Here are records with pictures in them. Copy all of them exactly and leave the pictures out.

(Items listed in a dataset)
_ _ _
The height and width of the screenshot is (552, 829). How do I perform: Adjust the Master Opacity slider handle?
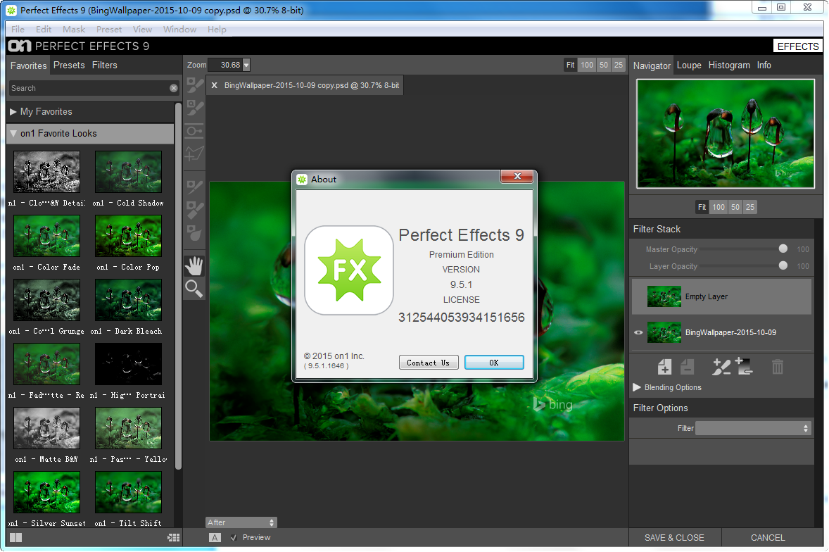783,249
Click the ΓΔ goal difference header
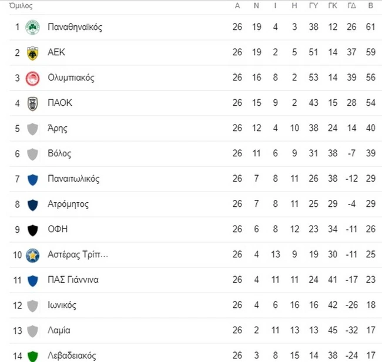 (x=351, y=6)
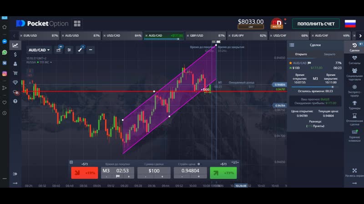Click the trade amount $100 field
Viewport: 364px width, 204px height.
154,171
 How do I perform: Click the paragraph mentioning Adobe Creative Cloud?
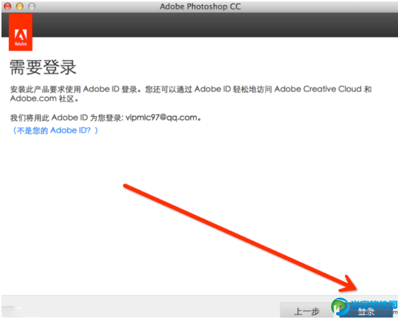click(x=191, y=94)
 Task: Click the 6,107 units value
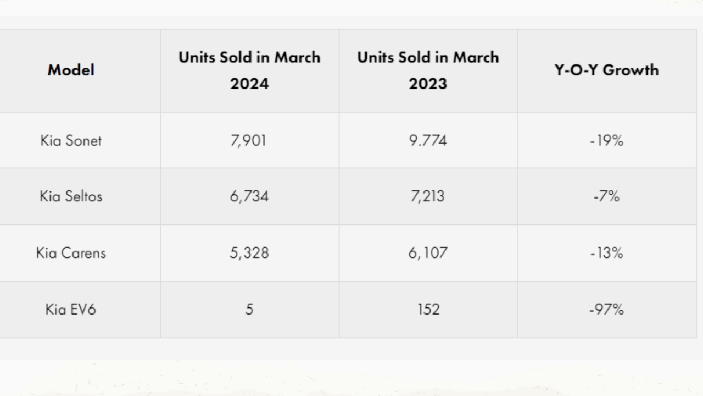[428, 253]
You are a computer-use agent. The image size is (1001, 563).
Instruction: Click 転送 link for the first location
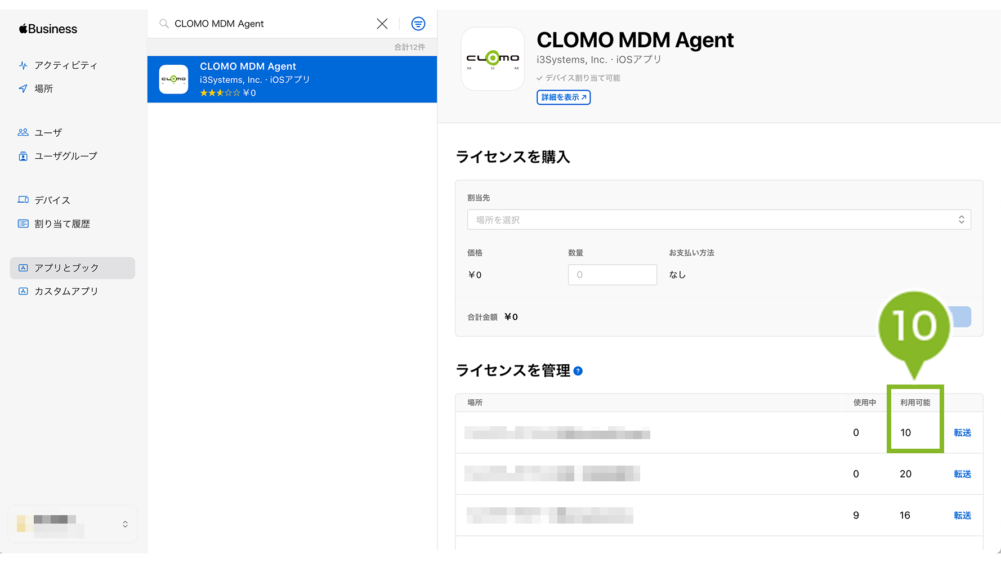tap(962, 432)
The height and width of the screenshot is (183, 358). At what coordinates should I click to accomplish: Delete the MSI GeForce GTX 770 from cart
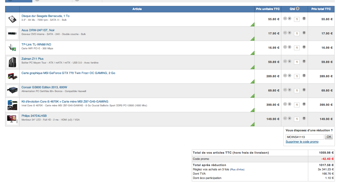(304, 76)
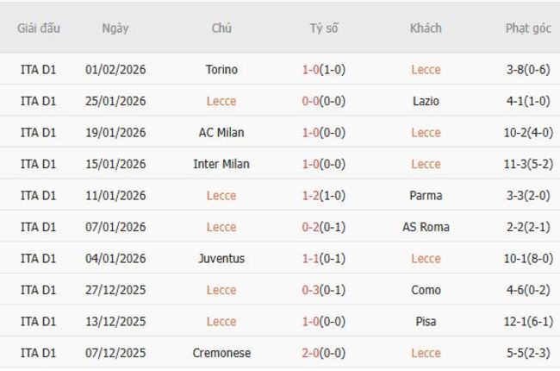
_ _ _
=== Answer ===
The height and width of the screenshot is (552, 829). How do I perform: Adjust the Master Opacity slider handle?
783,249
Click the ΓΔ goal difference header
 (x=351, y=6)
Click the trade amount $100 field
Viewport: 364px width, 204px height.
154,171
 How do I perform: Click the paragraph mentioning Adobe Creative Cloud?
click(x=191, y=94)
 Task: Click the 6,107 units value
[428, 253]
You are a computer-use agent. The image size is (1001, 563).
Instruction: Click 転送 link for the first location
tap(962, 432)
The height and width of the screenshot is (183, 358). At what coordinates should I click to accomplish: Delete the MSI GeForce GTX 770 from cart
(304, 76)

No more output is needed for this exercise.